AIM OF THE EXERCISE: Nothing in the records should be changed in the copy, though the pictures must be left out.

DATASET RECORDS:
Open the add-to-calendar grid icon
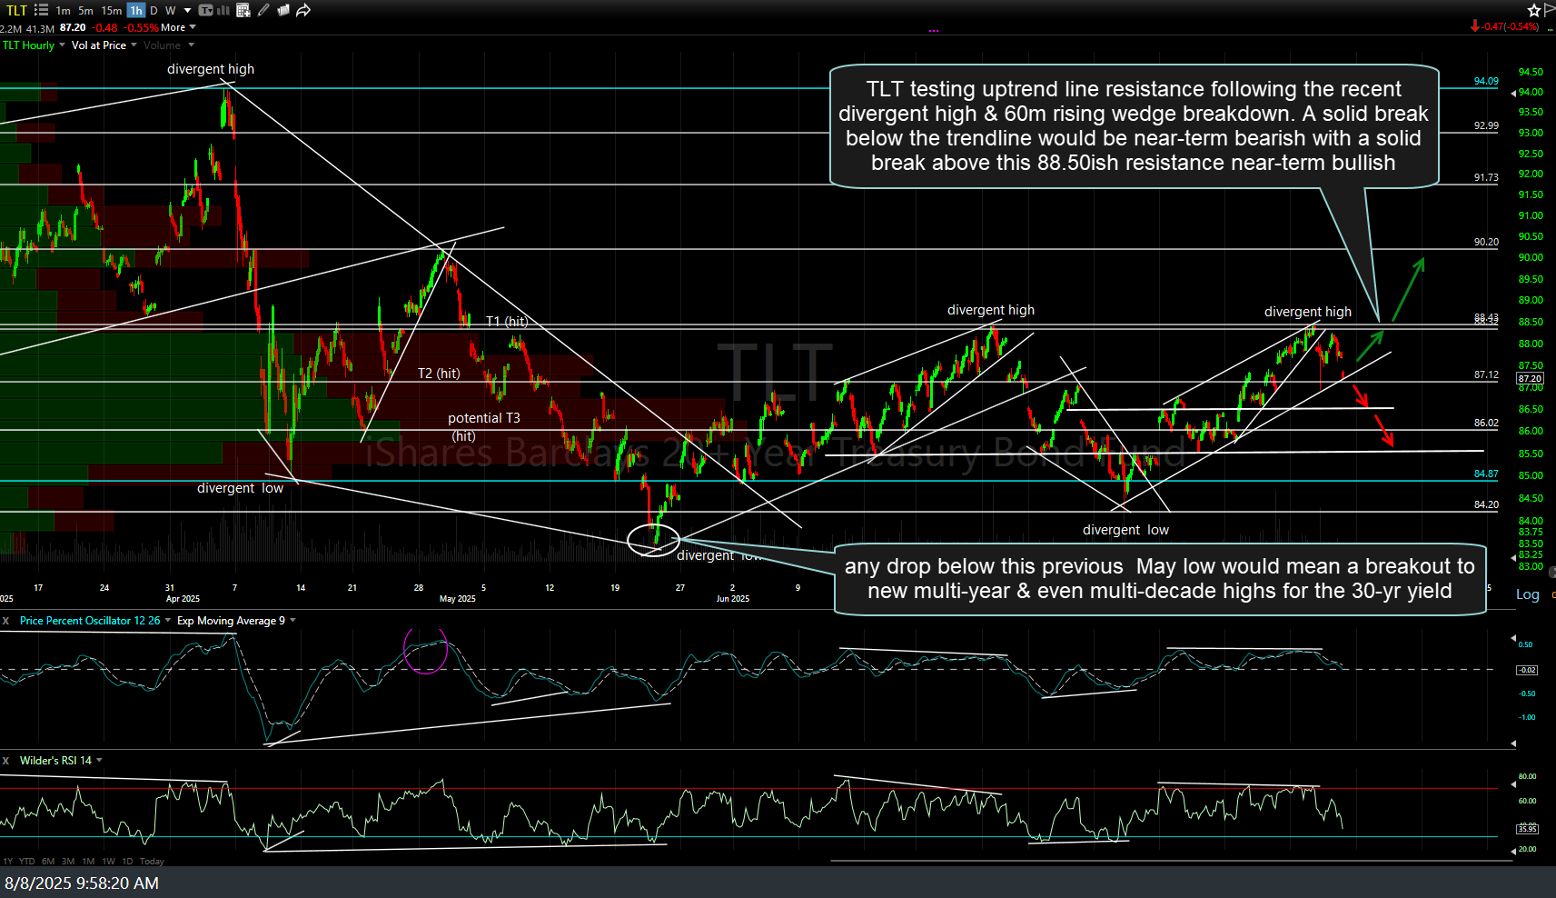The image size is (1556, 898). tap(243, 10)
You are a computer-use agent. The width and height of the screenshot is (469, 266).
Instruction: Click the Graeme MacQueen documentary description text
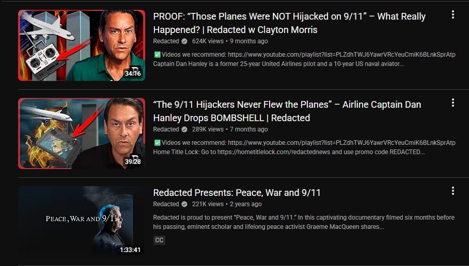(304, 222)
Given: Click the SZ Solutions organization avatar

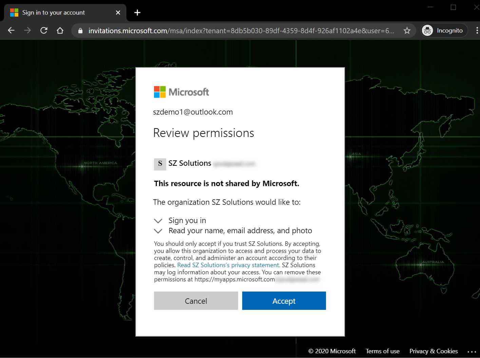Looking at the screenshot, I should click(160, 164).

WRITTEN REPLY:
Open the add-to-calendar grid icon
The image size is (1556, 898). tap(243, 10)
You are a computer-use agent. The width and height of the screenshot is (469, 266).
Instruction: Click the Graeme MacQueen documentary description text
(304, 222)
Given: Click the SZ Solutions organization avatar

Looking at the screenshot, I should click(160, 164).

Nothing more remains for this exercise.